With new Macbooks seemingly imminent, I thought it'd be a good time to look back in time to the first Apple laptop that changed portable computing forever: the original PowerBook.
Back in 1991, Apple wasn't the company it is today. There was no iPod, no iTunes Music Store, no iPhone. At the time, laptops (or "portable computers," such as the Macintosh Portable) were niche devices, extremely expensive and not all that practical. But the PowerBook 100 made some huge steps forward for laptops.

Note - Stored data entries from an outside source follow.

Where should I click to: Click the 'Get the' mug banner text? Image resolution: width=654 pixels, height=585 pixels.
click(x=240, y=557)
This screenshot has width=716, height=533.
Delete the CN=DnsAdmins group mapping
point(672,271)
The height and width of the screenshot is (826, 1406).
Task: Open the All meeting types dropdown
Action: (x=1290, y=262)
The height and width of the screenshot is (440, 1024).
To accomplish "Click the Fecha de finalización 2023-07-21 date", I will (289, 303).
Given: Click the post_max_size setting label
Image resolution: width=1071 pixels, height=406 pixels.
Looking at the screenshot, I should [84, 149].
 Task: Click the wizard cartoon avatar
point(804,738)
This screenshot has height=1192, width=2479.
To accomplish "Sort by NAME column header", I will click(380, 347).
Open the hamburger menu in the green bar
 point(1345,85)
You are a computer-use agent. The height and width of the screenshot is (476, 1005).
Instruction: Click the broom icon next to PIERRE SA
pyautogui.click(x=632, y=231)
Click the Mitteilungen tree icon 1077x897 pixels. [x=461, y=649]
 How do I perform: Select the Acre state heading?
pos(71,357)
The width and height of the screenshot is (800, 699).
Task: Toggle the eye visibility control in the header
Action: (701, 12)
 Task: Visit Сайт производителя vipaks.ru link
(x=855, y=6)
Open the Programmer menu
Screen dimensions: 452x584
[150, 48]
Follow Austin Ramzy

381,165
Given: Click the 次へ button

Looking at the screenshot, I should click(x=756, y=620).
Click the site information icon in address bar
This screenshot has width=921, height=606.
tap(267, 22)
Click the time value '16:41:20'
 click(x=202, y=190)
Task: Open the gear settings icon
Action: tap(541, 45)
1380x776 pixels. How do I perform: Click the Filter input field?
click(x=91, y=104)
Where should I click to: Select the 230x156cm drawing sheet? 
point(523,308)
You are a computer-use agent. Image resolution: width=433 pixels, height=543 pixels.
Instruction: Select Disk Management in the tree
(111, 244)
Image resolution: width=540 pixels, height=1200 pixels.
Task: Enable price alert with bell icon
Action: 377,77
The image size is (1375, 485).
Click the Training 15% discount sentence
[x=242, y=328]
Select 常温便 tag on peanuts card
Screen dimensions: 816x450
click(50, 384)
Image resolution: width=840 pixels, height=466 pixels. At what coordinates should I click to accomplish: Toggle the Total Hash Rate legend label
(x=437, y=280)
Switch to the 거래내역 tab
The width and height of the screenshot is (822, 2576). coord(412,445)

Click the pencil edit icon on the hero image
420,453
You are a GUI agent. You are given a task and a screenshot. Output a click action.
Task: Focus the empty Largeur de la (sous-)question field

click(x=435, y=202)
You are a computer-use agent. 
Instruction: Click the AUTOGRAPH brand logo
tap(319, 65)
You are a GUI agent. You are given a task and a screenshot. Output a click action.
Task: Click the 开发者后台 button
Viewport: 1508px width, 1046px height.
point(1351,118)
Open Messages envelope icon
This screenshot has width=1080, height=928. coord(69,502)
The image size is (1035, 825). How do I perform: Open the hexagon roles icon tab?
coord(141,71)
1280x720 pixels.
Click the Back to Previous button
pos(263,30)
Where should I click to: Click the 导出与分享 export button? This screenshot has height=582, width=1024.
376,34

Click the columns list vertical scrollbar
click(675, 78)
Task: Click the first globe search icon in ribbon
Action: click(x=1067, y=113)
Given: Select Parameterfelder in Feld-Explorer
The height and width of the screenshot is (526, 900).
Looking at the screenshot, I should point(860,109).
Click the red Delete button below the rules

While it wasn't the first portable computer to take what we see today as a laptop's form (that honor goes to the NEC UltraLite, above, released in 1989), it made some steps forward in the design. For example, the flat surface in front of the keyboard that you can rest your hands on? That first appeared with the first PowerBooks. It also integrated a trackball - though it's been replaced by other pointing devices, its spirit remains.. Due to these strong design elements, the PowerBook ended up selling very well, leading to high profits and a strong era for Apple (soon to be dashed by failures such as the Newton, Mac clones and the runaway overlapping product lines of the mid 1990s). Watching this ad for the very first PowerBooks, it's funny to see Apple going hard after business users, the very same type mocked in today's Apple ads by John Hodgman. Sales reports! How very unhip. Before the MacBook became the laptop of choice of coffeshop-located freelance graphic designers, Apple wanted its laptops to be the choice of the suit set. The PowerBook 100 was the cheapest of the three PowerBooks first introduced by Apple in 1991. Its price was $2,300, which is surprisingly close to how much MacBook Pros are today. Sure, the form factor has changed a lot, as has the hardware inside and the software loaded on it. But isn't it comforting to think that, nearly 20 years later, you're still gonna drop around $2,000 on a new Apple laptop? In an unstable time, it's nice to see some things stay the same.